Beberapa penyakit menyebabkan distorsi vokal yang jelas. Banyak ilmuwan berpikir bahwa analisis vokal dapat membantu mengidentifikasi berbagai macam gangguan, berkat kerumitan bicara manusia.
Berbicara membutuhkan koordinasi berbagai struktur dan sistem anatomi. Paru-paru mengirimkan udara melalui pita suara, yang menghasilkan suara yang dibentuk oleh lidah, bibir, dan rongga hidung.
Otak, bersama dengan bagian lain dari sistem saraf, membantu mengatur semua proses ini dan menentukan kata-kata yang diucapkan seseorang. Penyakit yang memengaruhi salah satu dari sistem ini mungkin meninggalkan petunjuk diagnostik dalam cara seseorang berbicara.
Pembelajaran mesin telah memberi para ilmuwan cara untuk mendeteksi masalah dengan cepat dan dalam skala besar. Para peneliti sekarang dapat memasukkan ratusan atau ribuan sampel suara ke dalam komputer untuk mencari fitur yang membedakan orang dengan berbagai kondisi medis dari mereka yang tidak memilikinya.

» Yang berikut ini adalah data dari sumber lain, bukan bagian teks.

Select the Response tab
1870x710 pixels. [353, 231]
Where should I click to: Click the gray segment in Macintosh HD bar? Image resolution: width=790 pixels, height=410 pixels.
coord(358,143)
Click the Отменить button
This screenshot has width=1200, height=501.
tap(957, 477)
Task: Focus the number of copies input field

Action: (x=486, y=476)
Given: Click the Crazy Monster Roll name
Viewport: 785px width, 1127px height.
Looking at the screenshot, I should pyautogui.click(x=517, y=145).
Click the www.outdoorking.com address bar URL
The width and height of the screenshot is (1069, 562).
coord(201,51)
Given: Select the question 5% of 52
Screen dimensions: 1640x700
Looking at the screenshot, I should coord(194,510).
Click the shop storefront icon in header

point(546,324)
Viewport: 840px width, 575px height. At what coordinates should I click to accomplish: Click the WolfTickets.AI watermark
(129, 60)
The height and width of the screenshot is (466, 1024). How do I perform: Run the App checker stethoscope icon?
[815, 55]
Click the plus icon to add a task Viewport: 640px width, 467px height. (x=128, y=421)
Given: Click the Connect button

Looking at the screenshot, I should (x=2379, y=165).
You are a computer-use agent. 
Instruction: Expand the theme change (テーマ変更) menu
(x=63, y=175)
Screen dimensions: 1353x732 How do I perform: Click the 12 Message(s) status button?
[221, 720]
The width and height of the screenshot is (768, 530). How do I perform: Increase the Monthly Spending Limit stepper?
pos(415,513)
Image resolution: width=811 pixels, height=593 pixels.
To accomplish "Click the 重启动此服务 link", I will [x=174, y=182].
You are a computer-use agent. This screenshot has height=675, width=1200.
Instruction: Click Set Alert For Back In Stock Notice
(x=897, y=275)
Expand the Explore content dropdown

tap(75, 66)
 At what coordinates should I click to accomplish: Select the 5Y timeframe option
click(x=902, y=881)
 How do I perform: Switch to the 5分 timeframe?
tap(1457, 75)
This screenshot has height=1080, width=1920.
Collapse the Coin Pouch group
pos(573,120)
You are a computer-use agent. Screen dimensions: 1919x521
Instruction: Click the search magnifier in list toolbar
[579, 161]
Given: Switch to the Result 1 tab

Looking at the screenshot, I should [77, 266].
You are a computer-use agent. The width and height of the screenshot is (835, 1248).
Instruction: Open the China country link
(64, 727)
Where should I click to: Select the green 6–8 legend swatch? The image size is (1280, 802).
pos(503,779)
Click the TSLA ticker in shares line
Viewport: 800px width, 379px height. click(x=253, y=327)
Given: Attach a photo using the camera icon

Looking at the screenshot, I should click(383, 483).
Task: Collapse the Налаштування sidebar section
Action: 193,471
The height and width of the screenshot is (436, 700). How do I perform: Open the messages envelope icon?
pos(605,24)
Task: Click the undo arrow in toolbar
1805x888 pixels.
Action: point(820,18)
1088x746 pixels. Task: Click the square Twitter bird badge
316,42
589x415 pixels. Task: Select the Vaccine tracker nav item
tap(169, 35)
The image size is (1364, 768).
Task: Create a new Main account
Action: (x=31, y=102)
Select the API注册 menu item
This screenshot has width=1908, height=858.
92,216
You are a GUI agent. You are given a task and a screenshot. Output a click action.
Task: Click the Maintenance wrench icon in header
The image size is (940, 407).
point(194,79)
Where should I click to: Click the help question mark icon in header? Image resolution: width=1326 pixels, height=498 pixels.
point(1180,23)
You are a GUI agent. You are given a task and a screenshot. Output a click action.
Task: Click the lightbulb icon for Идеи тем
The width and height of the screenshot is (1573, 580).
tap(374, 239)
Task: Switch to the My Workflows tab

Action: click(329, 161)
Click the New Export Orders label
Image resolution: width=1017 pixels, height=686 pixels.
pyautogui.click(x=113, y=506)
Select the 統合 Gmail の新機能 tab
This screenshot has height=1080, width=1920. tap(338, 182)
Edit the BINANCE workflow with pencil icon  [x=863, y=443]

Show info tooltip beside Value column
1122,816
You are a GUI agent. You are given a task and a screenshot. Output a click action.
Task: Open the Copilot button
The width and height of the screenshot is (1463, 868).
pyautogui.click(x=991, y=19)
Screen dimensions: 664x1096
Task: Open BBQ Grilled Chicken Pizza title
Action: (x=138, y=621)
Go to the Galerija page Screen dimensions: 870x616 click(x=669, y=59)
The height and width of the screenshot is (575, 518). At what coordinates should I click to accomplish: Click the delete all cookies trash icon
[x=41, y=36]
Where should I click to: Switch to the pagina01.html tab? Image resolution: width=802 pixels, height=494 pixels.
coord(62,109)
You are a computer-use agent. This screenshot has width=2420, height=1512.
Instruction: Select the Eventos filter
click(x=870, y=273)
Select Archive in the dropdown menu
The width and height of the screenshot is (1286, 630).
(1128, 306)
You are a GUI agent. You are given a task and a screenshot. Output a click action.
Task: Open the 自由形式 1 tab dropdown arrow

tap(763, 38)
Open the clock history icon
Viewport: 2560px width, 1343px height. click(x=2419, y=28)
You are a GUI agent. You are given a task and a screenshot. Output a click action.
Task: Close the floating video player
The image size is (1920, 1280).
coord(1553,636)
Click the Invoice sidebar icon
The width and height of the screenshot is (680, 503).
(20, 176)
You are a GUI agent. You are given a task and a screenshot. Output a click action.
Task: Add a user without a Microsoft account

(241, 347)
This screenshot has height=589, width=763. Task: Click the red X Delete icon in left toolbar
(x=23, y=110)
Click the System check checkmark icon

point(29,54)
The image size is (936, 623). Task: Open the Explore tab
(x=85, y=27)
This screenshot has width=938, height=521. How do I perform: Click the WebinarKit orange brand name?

Lebih dari satu dekade lalu, Max Little, seorang peneliti dalam pembelajaran mesin dan pemrosesan sinyal yang sekarang berada di Universitas Birmingham, Inggris, mulai menyelidiki apakah analisis suara dapat membantu dokter membuat diagnosis yang sulit. Dalam sebuah penelitian, Little dan koleganya menggunakan rekaman audio dari 43 orang dewasa, 33 di antaranya menderita penyakit Parkinson, mengucapkan suku kata "ahhh".
Tim Little menggunakan algoritme pemrosesan ucapan untuk menganalisis 132 fitur akustik dari setiap rekaman. Akhirnya, tim mengidentifikasi 10 karakteristik, seperti bernapas dan getaran getaran dalam nada dan nada suara, yang tampaknya paling prediktif dari Parkinson.
Hanya dengan menggunakan 10 fitur ini, sistem dapat mengidentifikasi sampel ucapan yang berasal dari penderita penyakit dengan akurasi hampir 99 persen.
Fitur vokal tertentu menunjukkan adanya korelasi dengan keparahan gejala Parkinson. Sistem tersebut belum cukup kuat untuk penggunaan rutin dalam praktik klinis, tetapi ada banyak aplikasi potensial.
Pasien dapat menggunakan teknologi di rumah dalam bentuk aplikasi ponsel pintar untuk melacak gejala mereka sendiri dan memantau respons mereka terhadap pengobatan. Para peneliti sekarang bekerja untuk mengidentifikasi biomarker berbasis wicara untuk jenis penyakit neurodegeneratif lainnya.